-- Dataset content follows --

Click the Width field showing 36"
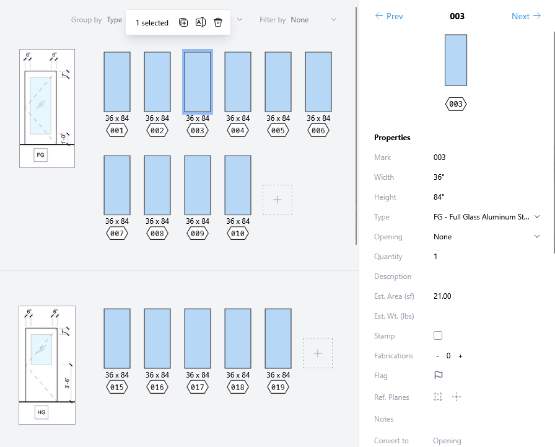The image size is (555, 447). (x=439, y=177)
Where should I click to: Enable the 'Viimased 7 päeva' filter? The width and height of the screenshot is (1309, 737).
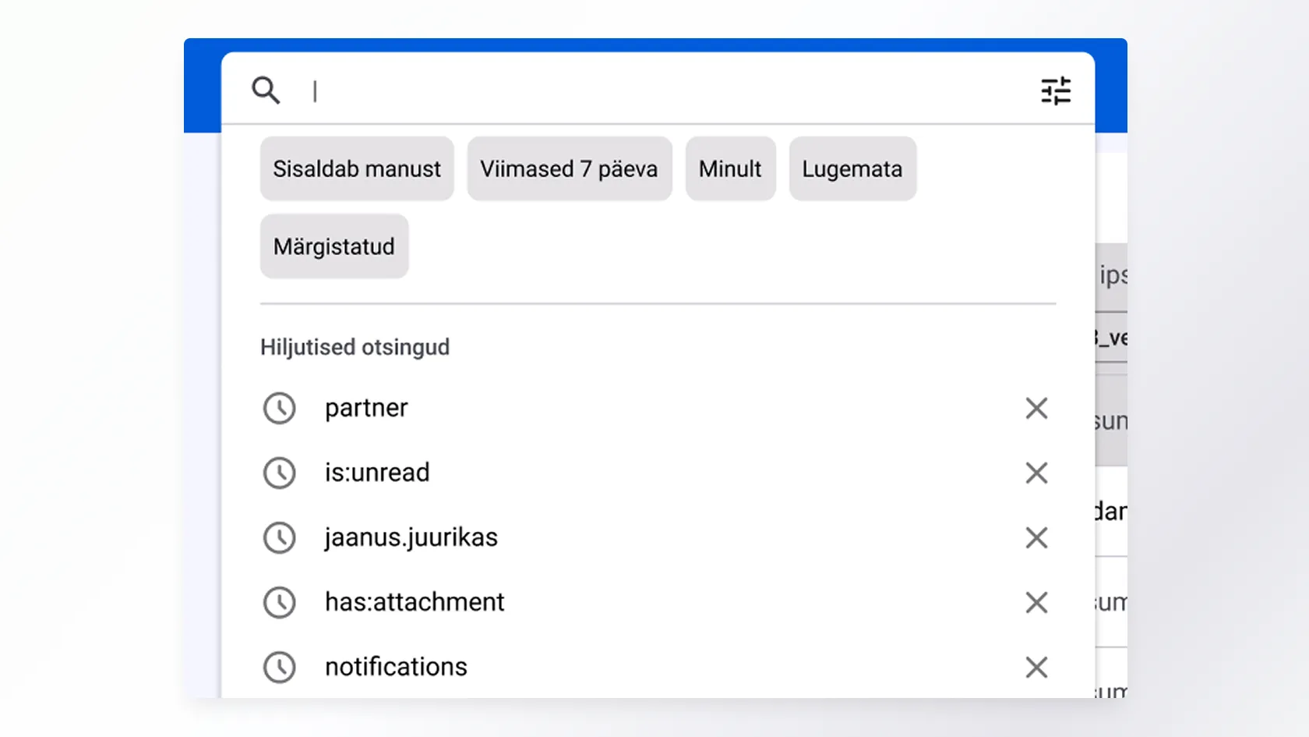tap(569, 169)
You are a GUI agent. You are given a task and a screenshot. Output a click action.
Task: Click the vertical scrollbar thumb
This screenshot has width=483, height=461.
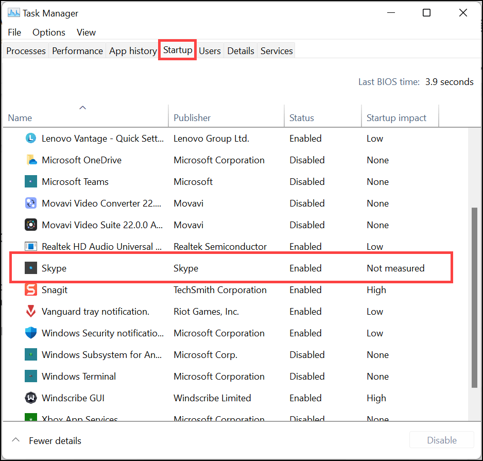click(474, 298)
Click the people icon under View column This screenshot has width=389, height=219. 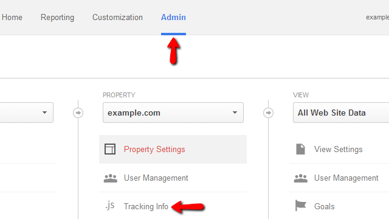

-- Dataset content concluded --
-- Dataset content follows --

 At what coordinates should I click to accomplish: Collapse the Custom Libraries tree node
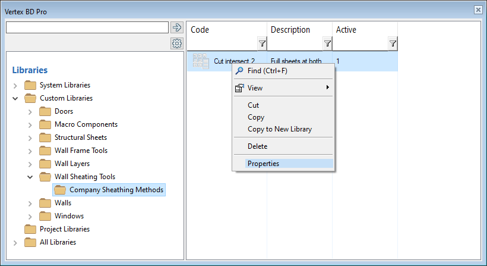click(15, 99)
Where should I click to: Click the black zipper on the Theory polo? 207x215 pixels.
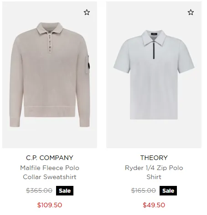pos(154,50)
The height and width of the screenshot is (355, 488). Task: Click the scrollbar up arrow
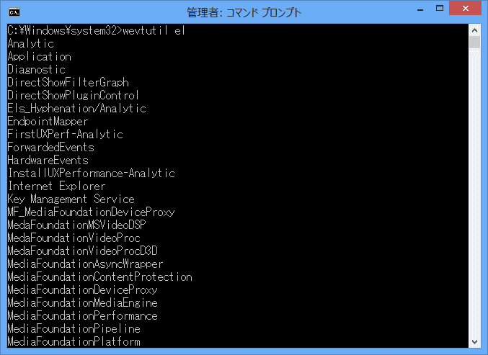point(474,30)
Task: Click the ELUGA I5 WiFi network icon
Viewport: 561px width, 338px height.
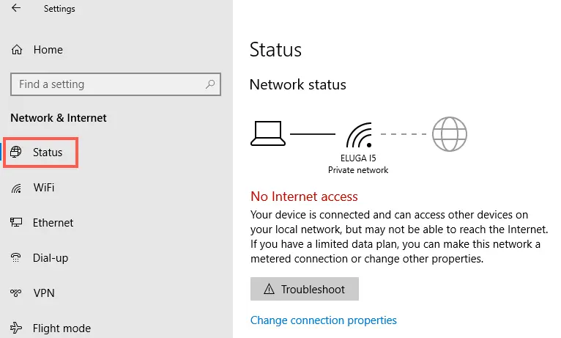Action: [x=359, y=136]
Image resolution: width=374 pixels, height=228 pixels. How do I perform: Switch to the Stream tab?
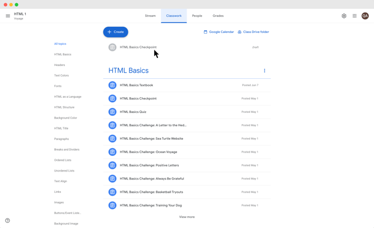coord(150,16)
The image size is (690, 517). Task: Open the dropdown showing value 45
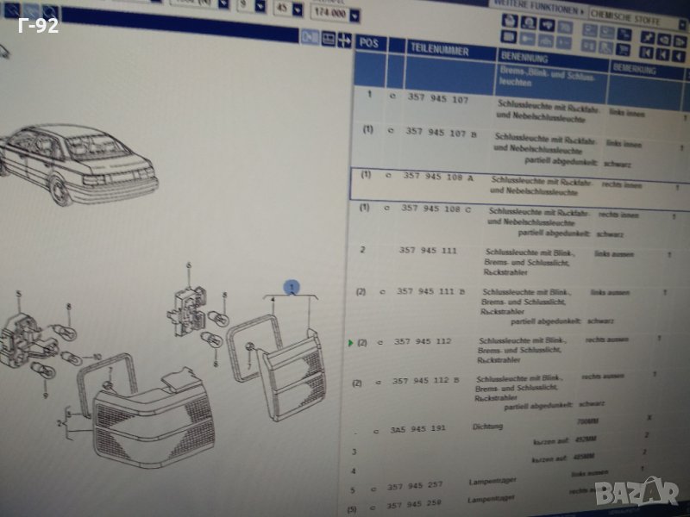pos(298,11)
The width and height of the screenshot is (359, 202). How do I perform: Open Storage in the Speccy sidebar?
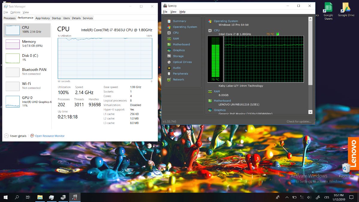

-- Dataset content concluded --
-- Dataset content follows --

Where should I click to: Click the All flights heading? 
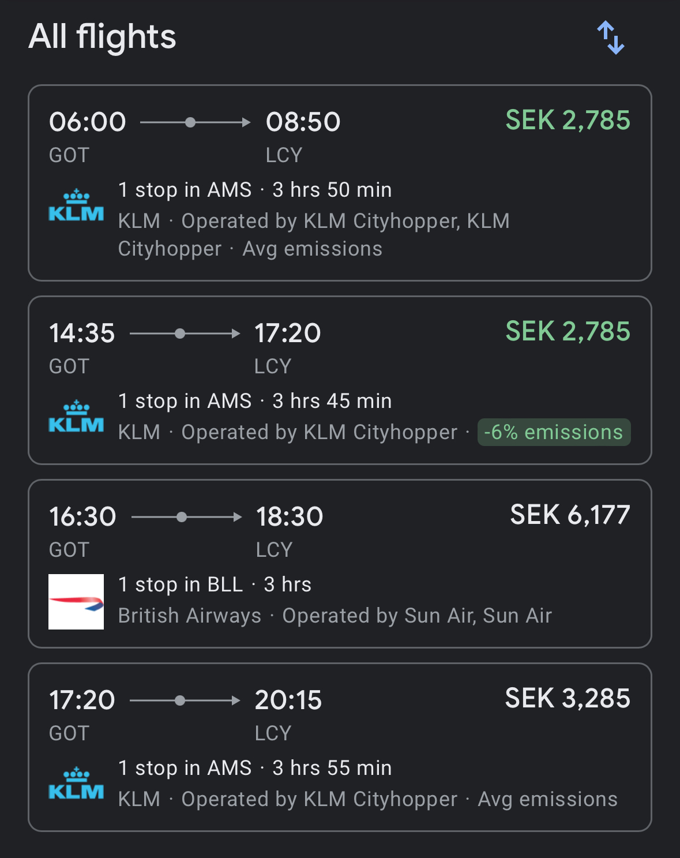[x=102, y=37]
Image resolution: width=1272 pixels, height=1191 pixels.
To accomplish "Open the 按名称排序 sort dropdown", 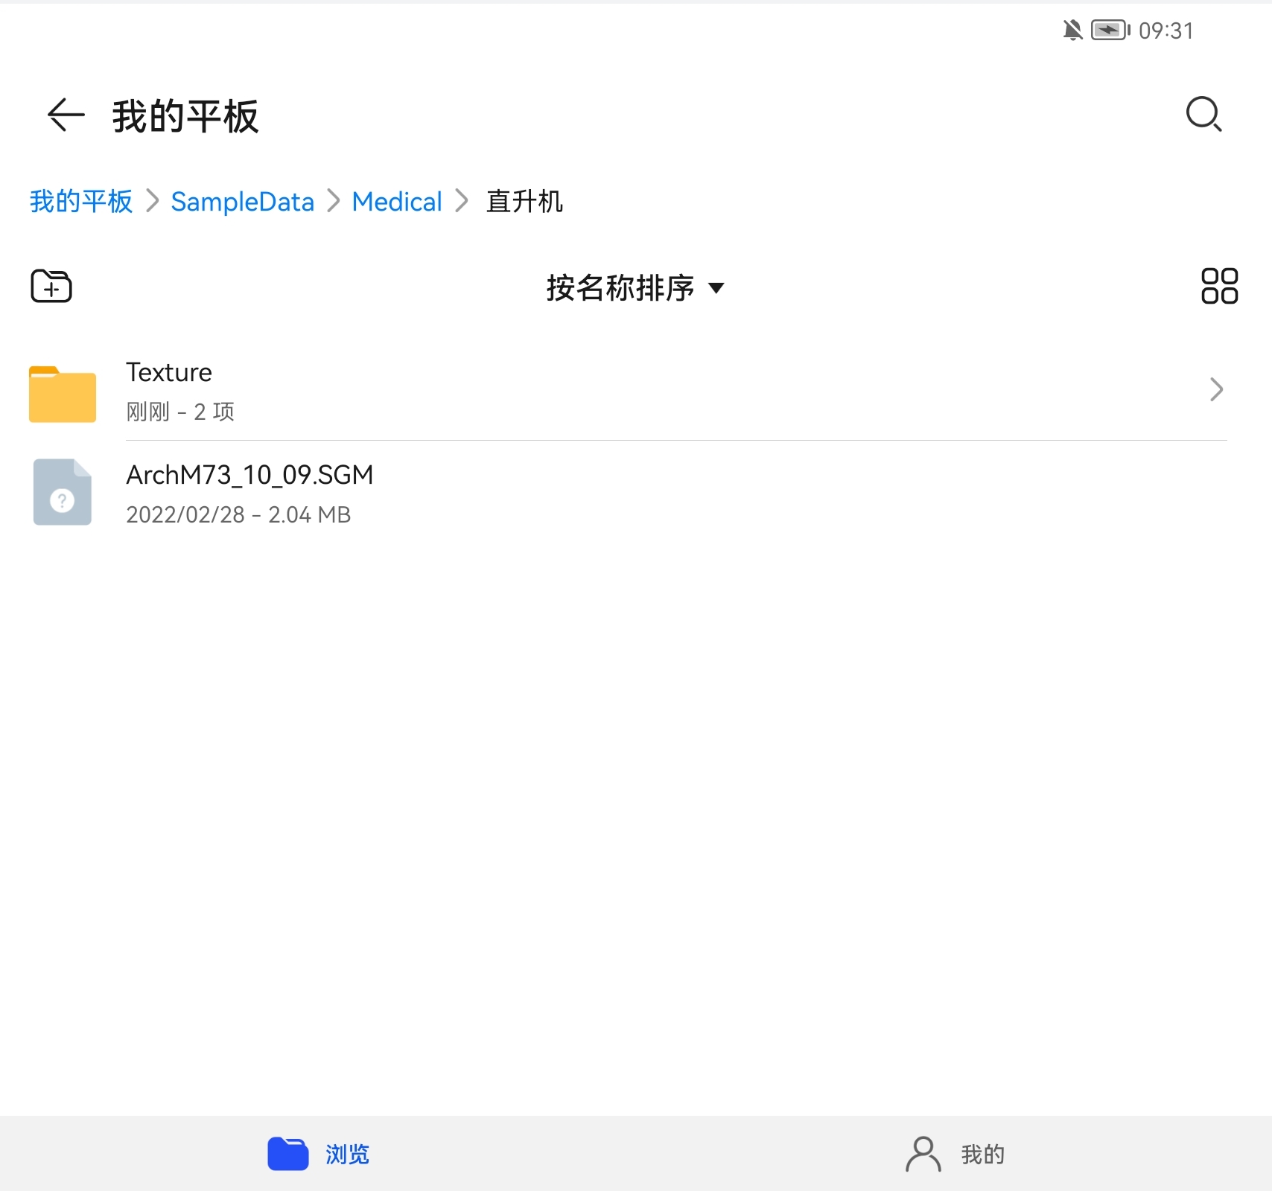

-- Dataset content concluded --

◆ **Task to carry out**
Above are some records. Reproduce the lines from the one with "Click the Width" down to the one with "Click the people", keeping both, and leave every picture out.

◆ **Exercise solution**
Click the Width field showing 36"
The image size is (555, 447). (x=439, y=177)
Where should I click to: Enable the 'Viimased 7 päeva' filter? The width and height of the screenshot is (1309, 737).
tap(569, 169)
You are a GUI agent. You are given a task and a screenshot. Output a click action.
Task: Click the vertical scrollbar thumb
This screenshot has width=483, height=461.
click(474, 298)
Click the people icon under View column This screenshot has width=389, height=219. 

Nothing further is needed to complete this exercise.